Throughout Jewish Israeli Society, and particularly among the youth, anti-Arab sentiment has spiked, manifesting itself in the form of rising hate crimes, public opinion polls, and hateful comments from high-profile Knesset members. The newspaper Haaretz has prominently written "Let's face it: Israel has a racism problem".

Jordan

Racism is sometimes manifested in football where some people in the audience cause factious affairs since Jordanians usually support Al Faisaly football club and Palestinians support Al Wehdat.

Lebanon

Lebanon has been accused of practicing apartheid against Palestinian residents.  According to Human Rights Watch, "In 2001, Parliament passed a law prohibiting Palestinians from owning property, a right they had for decades. Lebanese law also restricts their ability to work in many areas. In 2005, Lebanon eliminated a ban on Palestinians holding most clerical and technical positions, provided they obtain a temporary work permit from the Labor Ministry, but more than 20 high-level professions remain off-limits to Palestinians.  Few Palestinians have benefited from the 2005 reform, though. In 2009, only 261 of more than 145,679 permits issued to non-Lebanese were for Palestinians. Civil society groups say many Palestinians choose not to apply because they cannot afford the fees and see no reason to pay a portion of their salary toward the National Social Security Fund, since Lebanese law bars Palestinians from receiving social security benefits."

In 2010, Palestinians were granted the same rights to work as other foreigners in the country.

Oman

Omani society is largely tribal. Oman has three known types of identities. Two of these identities are "tribalism and Ibadism", the third identity is linked to "maritime trade". The first two identities are widespread in the interior of Oman, these identities are closely tried to tradition, as a result of lengthy periods of isolation. The third identity, which pertains to Muscat and the coastal areas of Oman, is an identity that has become embodied in business and trade. Consequently, the third identity is generally seen to be more open and tolerant towards others. Thus, tension between socio-cultural groups in Omani society exists. More importantly, is the existence of social inequality between these three groups.

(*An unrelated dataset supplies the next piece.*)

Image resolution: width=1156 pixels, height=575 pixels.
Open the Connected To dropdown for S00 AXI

According to the CIA, Oman's population primarily consists of Arab, Baluchi, South Asian (Indian, Pakistani, Sri Lankan, Bangladeshi), and African ethnic groups.
 
The descendants of servant tribes and slaves are victims of widespread discrimination. Omanis of slave origin are sometimes referred to as "khaddam" (servant) and some are subservient to previous masters, despite legal emancipation. Oman was the one of the last nations on earth to abolish slavery in 1970.

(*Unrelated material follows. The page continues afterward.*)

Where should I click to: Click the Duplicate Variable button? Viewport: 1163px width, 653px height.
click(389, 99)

It is believed that migrant workers in Oman are treated better than in other Arab states of the Persian Gulf. The plight of domestic workers in Oman is a taboo subject. Every 6 days, an Indian migrant in Oman commits suicide. There has been a campaign urging authorities to check the migrant suicide rate.

Palestine

Various Palestinian organizations and individuals have been regularly accused of being antisemitic. Howard Gutman believes that much of Muslim hatred of Jews stems from the ongoing Arab–Israeli conflict and that peace would significantly reduce anti-semitism.

Qatar

Saudi Arabia

Racism in Saudi Arabia against labor workers who are foreigners, mostly from developing countries. Asian maids have been persecuted victims of racism and discrimination in the country, foreign workers have been exploited, under- or unpaid, physically abused, overworked and locked in their places of employment. The international organisation Human Rights Watch (HRW) describes these conditions as "near-slavery" and attributes them to "deeply rooted gender, religious, and racial discrimination". In many cases the workers are unwilling to report their employers for fear of losing their jobs or further abuse.

Discrimination fueled by religious sentiment is quite common in Saudi Arabia. The most prominent is the discrimination against the Shia sect of Islam minority in the Eastern and southern regions of Saudi. The Shia are disenfranchised by not being allowed into the military, and forbidden to hold key positions in government as well, this is in contrast with Hadar who have a long tradition of holding key positions in the government which dates back to the early days of the Saudi conquest of the Kingdom of Hejaz. The Sufi sects of Sunni Islam which are present in Tihamah and Hijaz are also not exempt from harassment from the strict mainstream Wahabbi sect. One need not stress that there is a discrimination against non-Muslims "usually western foreigners" in general, this usually goes unnoticed as their numbers are quite negligible in comparison to other minorities.

Another form of discrimination is tribalism "tribe against tribe", or favoritism of one's own tribe to others. This happens among Saudies of Bedouin tribalist background, this form of discrimination has roots in the vicious tribal wars and conflicts which predated Saudi Arabia.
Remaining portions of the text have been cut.